JAKARTA, KOMPAS.com — Para artis beramai-ramai meminta keringanan pajak. Tuntutan sejumlah artis ini tampaknya tak digubris oleh Direktur Jenderal Pajak M Tjiptardjo karena dinilai tidak memiliki dasar yang kuat.

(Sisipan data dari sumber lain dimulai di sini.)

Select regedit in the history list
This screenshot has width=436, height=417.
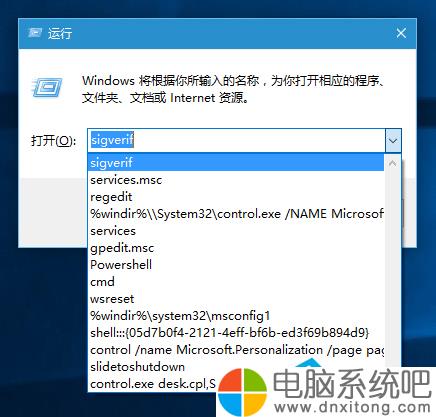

Saat ditemui di sela-sela rapat pimpinan jajaran Kementerian Keuangan, Tjiptardjo mengatakan bahwa setoran pajak penghasilan telah diatur dalam Ketentuan Umum dan Tata Cara Perpajakan (KUP). Di sana disebutkan jika penghasilan sudah tinggi di atas Rp 500 juta per tahun, maka wajib pajak dikenai tarif pajak penghasilan sebesar 30 persen. Adapun wajib pajak dengan penghasilan Rp 250 juta hingga Rp 500 juta dikenai pajak sebesar 25 persen.
"Itu kan sudah ada di Undang-Undang (Perpajakan), enggak gampang (mengubahnya)," ujarnya di Kantor Menko Perekonomian, Jakarta, Rabu (10/3/2010).
Sebelumnya, sejumlah artis yang tergabung dalam Persatuan Artis Sinetron Indonesia (Parsi) mendatangi Gedung DPR/MPR RI, kemarin. Mereka hadir untuk meminta penurunan pajak yang harus mereka bayar.
Dalam tuntutannya, Ketua Parsi Anwar Fuadi mengatakan bahwa tarif pajak penghasilan sebesar 30 persen yang ditetapkan kepada artis sinetron sejak tahun lalu dinilai terlalu tinggi. Pasalnya, pekerjaan di bidang artis mempunyai penghasilan yang tidak menentu.
Dalam rombongan yang datang kemarin hadir pula sejumlah artis pendatang baru, seperti Luki Perdana, Eva Anindita, Semi, Fitri, Puspitasari, dan Darwis.